AIM OF THE EXERCISE
Once the line containing "This screenshot has height=1162, width=1860." is found in the records below, return it and each following line exactly, up to and including the line containing "Given: Select the", and nothing else.

[Entries taken from a collection]
-*-

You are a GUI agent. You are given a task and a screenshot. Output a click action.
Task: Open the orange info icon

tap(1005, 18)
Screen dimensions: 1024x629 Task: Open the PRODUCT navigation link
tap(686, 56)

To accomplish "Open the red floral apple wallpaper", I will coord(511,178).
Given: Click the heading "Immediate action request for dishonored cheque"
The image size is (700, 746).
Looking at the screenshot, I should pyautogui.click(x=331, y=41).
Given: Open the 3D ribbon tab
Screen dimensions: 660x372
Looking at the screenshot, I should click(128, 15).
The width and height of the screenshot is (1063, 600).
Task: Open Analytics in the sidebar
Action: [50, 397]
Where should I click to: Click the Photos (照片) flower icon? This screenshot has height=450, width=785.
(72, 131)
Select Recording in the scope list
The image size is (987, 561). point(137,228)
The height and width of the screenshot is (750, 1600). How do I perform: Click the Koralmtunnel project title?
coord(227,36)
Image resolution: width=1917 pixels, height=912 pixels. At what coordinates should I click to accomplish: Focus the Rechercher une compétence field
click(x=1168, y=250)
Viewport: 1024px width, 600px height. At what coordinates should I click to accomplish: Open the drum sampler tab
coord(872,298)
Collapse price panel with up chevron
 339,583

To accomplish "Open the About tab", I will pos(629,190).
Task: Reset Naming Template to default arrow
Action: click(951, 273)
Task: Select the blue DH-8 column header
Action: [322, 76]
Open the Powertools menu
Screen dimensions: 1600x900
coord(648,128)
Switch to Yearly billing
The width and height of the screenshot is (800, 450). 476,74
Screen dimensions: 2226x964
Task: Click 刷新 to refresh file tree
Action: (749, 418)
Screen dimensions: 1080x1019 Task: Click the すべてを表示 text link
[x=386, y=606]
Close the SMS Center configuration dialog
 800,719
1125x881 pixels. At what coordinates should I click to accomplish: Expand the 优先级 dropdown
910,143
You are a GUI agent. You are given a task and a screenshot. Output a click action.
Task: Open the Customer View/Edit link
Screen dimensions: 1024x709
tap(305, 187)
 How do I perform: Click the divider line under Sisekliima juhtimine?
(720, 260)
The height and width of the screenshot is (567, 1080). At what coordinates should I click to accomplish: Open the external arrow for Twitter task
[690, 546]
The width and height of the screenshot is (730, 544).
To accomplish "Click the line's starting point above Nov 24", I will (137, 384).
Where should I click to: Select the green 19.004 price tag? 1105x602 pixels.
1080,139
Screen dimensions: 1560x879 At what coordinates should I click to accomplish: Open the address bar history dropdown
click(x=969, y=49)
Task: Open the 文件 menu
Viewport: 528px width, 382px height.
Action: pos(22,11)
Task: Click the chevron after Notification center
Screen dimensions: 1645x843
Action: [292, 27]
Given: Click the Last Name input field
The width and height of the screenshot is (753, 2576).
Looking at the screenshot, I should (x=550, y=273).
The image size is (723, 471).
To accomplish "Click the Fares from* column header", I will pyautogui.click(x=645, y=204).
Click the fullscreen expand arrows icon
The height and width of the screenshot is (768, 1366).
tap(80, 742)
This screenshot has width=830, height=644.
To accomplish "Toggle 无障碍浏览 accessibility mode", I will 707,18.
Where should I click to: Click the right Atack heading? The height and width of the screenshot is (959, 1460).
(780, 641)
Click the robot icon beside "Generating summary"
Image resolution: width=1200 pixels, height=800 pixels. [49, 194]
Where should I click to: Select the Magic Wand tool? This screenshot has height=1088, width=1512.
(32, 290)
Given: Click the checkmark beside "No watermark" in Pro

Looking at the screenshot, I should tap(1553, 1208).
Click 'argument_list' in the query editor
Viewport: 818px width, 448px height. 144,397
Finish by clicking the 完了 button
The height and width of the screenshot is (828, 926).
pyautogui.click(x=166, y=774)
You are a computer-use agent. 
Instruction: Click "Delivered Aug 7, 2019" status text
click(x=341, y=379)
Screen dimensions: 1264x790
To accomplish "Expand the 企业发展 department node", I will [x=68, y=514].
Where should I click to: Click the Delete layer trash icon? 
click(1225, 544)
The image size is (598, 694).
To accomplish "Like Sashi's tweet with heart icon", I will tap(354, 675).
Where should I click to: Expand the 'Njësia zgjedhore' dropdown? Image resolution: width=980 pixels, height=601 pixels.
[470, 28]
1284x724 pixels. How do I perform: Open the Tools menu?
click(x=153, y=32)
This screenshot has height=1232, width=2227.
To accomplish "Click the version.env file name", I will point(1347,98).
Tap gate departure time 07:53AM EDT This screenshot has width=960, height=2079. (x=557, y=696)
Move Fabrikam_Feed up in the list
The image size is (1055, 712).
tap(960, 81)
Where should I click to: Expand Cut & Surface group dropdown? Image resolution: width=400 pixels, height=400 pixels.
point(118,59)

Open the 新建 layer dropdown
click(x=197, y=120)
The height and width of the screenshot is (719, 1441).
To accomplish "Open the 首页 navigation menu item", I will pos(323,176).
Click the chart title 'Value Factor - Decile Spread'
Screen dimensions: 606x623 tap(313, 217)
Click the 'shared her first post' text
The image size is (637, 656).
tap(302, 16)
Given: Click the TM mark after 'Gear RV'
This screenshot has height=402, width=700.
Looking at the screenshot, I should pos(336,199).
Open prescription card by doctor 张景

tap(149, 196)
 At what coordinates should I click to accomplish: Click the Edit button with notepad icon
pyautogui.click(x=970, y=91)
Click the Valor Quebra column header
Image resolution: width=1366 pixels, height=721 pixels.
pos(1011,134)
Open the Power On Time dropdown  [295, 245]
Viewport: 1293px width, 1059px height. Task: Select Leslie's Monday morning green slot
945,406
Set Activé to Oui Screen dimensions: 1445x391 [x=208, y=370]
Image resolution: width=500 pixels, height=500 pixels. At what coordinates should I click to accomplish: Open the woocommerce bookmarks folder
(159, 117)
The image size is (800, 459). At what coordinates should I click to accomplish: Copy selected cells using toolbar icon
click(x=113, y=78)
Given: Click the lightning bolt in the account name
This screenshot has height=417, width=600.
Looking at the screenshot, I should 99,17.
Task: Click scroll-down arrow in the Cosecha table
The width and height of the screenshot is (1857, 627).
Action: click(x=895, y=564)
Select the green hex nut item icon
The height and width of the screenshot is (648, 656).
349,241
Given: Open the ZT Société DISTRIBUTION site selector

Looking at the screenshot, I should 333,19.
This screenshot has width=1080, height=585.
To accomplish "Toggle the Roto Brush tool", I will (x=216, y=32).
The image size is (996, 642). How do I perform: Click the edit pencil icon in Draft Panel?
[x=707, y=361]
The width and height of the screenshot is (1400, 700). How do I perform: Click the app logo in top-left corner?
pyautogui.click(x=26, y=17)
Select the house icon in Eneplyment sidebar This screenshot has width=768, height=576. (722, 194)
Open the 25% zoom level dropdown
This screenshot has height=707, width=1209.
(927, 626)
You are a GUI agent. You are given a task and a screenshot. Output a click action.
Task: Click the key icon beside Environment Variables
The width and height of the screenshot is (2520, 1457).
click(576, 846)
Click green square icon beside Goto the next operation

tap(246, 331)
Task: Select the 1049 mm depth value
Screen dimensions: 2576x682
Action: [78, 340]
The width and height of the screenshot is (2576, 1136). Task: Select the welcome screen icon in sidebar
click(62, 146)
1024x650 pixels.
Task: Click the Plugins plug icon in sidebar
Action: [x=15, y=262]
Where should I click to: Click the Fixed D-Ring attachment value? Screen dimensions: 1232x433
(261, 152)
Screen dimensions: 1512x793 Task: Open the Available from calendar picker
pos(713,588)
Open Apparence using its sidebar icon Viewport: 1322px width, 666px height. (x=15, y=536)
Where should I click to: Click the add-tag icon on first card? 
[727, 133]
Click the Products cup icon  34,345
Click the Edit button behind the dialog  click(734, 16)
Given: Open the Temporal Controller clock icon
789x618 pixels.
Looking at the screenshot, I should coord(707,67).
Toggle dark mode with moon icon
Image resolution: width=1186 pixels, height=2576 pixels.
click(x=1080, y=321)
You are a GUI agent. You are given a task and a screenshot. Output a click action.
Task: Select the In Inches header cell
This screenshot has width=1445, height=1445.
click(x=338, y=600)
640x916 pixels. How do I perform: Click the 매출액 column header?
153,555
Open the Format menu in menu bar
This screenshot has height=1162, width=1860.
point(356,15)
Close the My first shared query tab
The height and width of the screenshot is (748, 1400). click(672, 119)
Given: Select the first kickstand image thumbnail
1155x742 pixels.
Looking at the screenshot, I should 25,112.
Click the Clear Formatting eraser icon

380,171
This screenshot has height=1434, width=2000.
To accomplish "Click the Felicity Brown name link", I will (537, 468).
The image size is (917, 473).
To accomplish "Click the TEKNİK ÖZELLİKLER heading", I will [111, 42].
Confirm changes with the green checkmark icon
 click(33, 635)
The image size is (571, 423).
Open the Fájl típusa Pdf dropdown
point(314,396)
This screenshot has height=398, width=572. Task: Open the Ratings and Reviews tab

-*-

REPLY TO THE EXERCISE
This screenshot has height=1162, width=1860.
point(356,15)
Close the My first shared query tab
The height and width of the screenshot is (748, 1400). click(672, 119)
Given: Select the first kickstand image thumbnail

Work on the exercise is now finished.